– Я выдержу, – улыбнулась я через силу, поцеловала брата и пошла к себе в комнату. Ален прав, мне необходим отдых.
Легко сказать, спать. Вот и рассвет уже смазал бледно-розовыми разводами ночное небо, а сон все не шел. Да и как уснуть, когда все тело ломит, руки дрожат, а дыхание постоянно перехватывает, стоит мне вспомнить о Сефере. Вот гад! Что он со мной сделал, раз я продолжаю думать о нем? Кожа все так же дико чувствительна, и тонкий шелк ночной рубашки царапает ее, словно грубая кора дерева, а внизу живота свернулся тугой комок и тянет, и тянет…
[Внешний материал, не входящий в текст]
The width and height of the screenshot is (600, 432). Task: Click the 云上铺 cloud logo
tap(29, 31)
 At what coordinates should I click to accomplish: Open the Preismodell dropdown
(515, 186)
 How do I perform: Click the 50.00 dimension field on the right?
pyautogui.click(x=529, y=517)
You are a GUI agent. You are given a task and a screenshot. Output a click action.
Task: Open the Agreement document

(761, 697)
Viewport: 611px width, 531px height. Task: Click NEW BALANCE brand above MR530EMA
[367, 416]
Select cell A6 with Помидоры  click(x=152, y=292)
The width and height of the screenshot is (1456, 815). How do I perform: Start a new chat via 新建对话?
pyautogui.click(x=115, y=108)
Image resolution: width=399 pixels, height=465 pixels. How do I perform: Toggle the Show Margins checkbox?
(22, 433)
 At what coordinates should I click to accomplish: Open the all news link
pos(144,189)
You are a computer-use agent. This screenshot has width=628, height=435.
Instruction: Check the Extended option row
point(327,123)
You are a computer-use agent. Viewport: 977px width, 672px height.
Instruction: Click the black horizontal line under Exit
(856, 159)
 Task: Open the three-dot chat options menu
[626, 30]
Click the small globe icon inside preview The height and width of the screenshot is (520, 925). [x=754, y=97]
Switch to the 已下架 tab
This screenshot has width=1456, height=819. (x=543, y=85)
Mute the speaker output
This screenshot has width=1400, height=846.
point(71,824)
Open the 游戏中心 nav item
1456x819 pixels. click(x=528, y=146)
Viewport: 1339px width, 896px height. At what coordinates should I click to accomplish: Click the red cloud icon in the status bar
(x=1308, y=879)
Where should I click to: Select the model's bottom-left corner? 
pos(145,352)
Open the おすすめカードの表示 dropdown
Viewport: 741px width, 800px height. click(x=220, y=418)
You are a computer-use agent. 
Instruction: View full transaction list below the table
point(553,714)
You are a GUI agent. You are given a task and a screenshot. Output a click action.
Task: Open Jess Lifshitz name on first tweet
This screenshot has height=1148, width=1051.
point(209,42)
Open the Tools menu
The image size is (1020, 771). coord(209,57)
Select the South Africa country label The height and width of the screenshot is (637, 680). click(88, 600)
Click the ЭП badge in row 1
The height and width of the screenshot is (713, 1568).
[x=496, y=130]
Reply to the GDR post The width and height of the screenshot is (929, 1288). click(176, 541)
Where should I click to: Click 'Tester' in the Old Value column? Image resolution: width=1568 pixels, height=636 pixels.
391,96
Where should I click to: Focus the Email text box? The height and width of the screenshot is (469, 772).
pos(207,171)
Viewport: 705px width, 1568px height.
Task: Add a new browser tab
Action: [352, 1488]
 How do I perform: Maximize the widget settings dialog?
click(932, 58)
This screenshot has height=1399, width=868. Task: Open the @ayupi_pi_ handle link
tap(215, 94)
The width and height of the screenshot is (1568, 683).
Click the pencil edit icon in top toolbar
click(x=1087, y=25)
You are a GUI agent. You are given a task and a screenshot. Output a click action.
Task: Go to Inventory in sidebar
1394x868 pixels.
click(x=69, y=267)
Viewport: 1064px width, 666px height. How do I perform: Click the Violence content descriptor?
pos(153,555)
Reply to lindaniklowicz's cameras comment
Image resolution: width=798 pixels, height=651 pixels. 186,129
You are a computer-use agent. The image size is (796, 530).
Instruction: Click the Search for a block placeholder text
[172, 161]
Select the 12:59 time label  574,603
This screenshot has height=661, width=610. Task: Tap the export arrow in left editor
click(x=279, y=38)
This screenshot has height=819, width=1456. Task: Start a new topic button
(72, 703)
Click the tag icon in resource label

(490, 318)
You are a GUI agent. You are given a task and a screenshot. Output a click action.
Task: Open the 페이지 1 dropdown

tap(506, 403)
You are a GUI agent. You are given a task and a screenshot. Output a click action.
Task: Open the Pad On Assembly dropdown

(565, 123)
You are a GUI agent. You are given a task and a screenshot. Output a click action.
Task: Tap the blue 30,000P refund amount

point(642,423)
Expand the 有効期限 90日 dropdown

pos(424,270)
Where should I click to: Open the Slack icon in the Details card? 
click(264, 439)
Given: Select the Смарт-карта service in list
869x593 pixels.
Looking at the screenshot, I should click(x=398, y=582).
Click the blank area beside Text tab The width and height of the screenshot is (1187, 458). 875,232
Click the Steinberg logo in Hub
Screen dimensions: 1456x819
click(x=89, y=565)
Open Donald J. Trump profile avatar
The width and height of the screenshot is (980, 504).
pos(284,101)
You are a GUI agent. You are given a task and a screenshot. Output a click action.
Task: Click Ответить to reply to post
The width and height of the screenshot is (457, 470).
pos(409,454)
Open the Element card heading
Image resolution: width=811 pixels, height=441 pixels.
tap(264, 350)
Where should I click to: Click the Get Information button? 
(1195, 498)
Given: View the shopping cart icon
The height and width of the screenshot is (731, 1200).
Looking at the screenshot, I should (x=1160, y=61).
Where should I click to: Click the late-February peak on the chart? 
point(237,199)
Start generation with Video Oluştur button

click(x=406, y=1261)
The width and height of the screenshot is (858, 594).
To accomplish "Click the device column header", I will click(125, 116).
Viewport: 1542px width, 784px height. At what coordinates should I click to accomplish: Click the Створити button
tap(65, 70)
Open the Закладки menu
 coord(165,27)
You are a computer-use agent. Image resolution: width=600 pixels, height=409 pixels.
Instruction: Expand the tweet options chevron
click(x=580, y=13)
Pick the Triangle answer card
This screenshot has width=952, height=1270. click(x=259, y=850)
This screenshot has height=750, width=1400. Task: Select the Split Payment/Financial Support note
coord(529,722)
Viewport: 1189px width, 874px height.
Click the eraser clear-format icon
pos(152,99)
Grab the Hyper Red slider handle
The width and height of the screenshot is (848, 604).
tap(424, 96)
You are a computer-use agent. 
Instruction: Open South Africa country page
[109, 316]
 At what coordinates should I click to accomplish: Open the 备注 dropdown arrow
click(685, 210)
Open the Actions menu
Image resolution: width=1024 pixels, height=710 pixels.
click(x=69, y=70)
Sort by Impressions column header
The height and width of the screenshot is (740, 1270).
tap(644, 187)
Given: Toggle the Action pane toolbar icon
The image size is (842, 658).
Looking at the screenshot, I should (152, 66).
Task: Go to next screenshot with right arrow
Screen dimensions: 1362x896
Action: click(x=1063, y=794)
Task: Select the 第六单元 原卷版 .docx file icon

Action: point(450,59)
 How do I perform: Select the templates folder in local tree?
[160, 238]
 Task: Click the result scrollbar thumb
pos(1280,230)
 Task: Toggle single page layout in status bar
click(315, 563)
Неотвратимость судьбы или шутки богини-покровительницы? Хотя к чему ей так издеваться надо мной? Я всегда благодарна, подношения мои щедры, и не забываю о своей богине не только в те моменты, когда от горя и бессилия хочется плакать, но и когда сердце поет от радости. Зачем ей посылать мне встречу с тем, при виде которого внутри меня все переворачивается и сплетается в непонятной истоме? Чтоб я пережила восторг от встречи и безумный ужас, желание поцелуя и ощущение неотвратимой беды? И эти его слова про яд, попавший в кровь… Надо еще разобраться, кто для кого стал ядом. Вот почему, вместо того чтобы спать или продумывать свои поступки и просчитывать поведение при встрече с Карризи, я, как последняя идиотка, мечтаю о еще одном поцелуе? Нет, это все результат зелья Тима! Но пройдет полнолуние, а вместе с ним и мое безумие. Все вернется на круги своя, я стану вновь рассудительной, перестану ошибаться и делать глупости. Заберу камень у Сефера, отдам его Алену, и мы наконец возвратим себе прежнюю жизнь, как было при живых родителях.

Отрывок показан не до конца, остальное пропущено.